Bug #47295 Locked a record that shouldn't be such
Submitted: 13 Sep 2009 14:00 Modified: 4 Jan 2010 14:29
Reporter: Saverio Miroddi Email Updates:
Status: Not a Bug Impact on me:
None 
Category:MySQL Server: Locking Severity:S3 (Non-critical)
Version:5.1.31-1ubuntu2 OS:Any
Assigned to: CPU Architecture:Any
Tags: locking innodb

[13 Sep 2009 14:00] Saverio Miroddi
Description:
I can't explain a lock that is put on a record in a given configuration.
I read the documentation and asked in the forum, but still can't figure out why if it's happening.

Details given in the "how to repeat" section.

How to repeat:
Create this innodb table:

CREATE TABLE `pizza` (
`id` int(11) NOT NULL AUTO_INCREMENT,
`attachable_id` int(11) DEFAULT NULL,
`priority` int(11) DEFAULT '0',
PRIMARY KEY (`id`),
KEY `attachable_id` (`attachable_id`)
) ENGINE=InnoDB AUTO_INCREMENT=8;

Fill it with the following inserts:

INSERT INTO pizza VALUES (1,1,0), (2, NULL, 0), (3, NULL, 0), (5, 2, 0), (6, NULL, 0), (7, NULL, 0);

Now, open this transaction:

BEGIN; UPDATE pizza SET priority = NULL WHERE ID = 1; 

And open this other tx in a separate client:

BEGIN: UPDATE pizza SET priority = priority - 1 WHERE attachable_id IS NULL;

The second tx will now wait for the locks of the first table to be released.
It's not clear why it happens, because the should be a lock only on the record with ID=1.

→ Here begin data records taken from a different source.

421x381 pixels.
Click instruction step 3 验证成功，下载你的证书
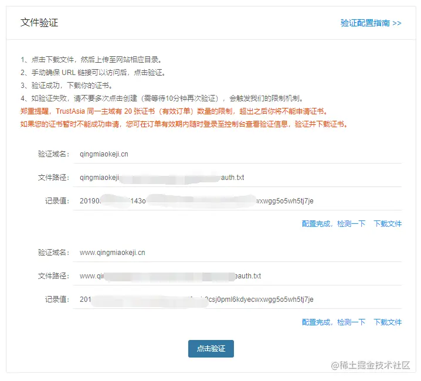click(67, 86)
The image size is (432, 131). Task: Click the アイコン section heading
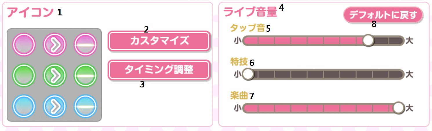[x=30, y=12]
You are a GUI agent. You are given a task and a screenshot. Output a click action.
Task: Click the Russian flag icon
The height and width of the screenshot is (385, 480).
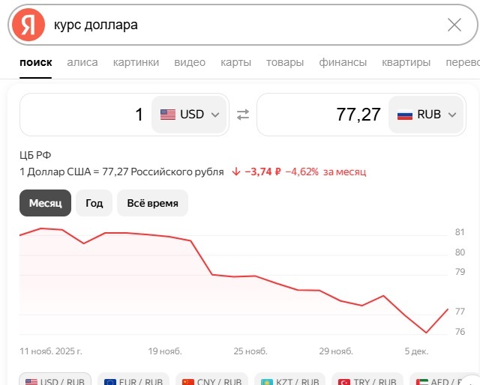pos(405,115)

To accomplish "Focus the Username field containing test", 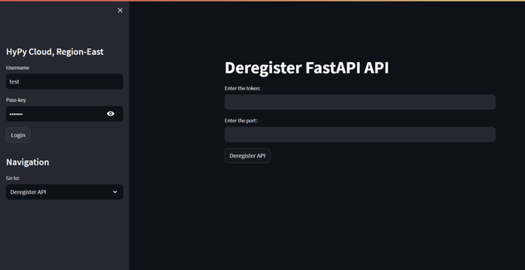I will coord(65,81).
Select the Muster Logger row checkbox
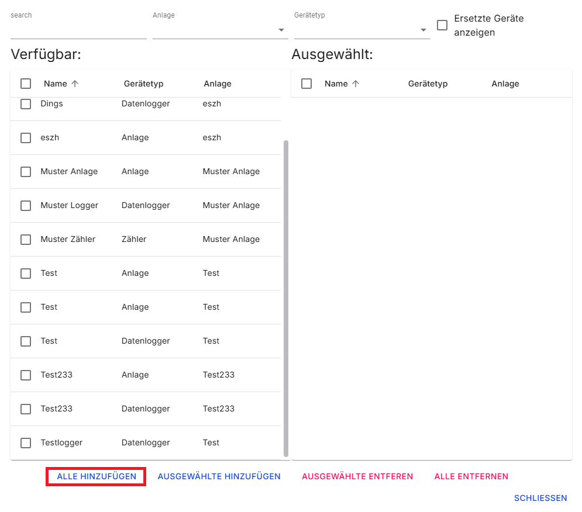Screen dimensions: 582x512 tap(26, 205)
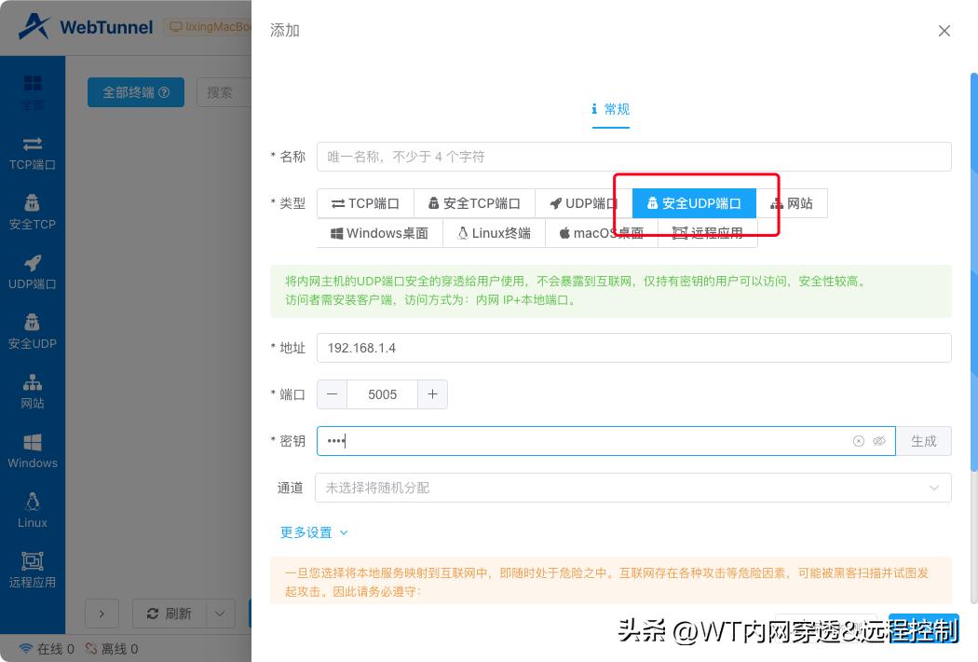Open the Windows section in the sidebar
Viewport: 978px width, 662px height.
(32, 453)
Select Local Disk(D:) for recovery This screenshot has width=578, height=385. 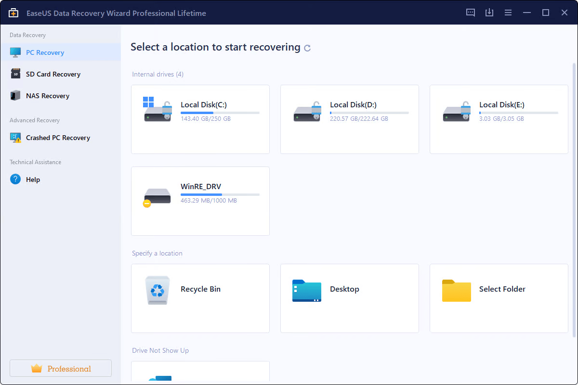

If I rollback both, and execute:

DELETE FROM pizza WHERE id = 5;

And repeat the two txs, the second one now won't wait for any lock, which is supposed to be the appropriate locking behavior.
[14 Sep 2009 4:01] Valeriy Kravchuk
What about http://dev.mysql.com/doc/refman/5.1/en/innodb-record-level-locks.html? Doesn't it explain this situation with next-key locks?
[14 Oct 2009 23:00] Bugs System
No feedback was provided for this bug for over a month, so it is
being suspended automatically. If you are able to provide the
information that was originally requested, please do so and change
the status of the bug back to "Open".
[4 Jan 2010 14:18] Saverio Miroddi
Carefully read the article - the article generically (but appropriately, given the article subject) says "locks on the index it [mysql] encounters", and it's my problem not to have a deep enough understading of the processso - so I don't consider it a bug.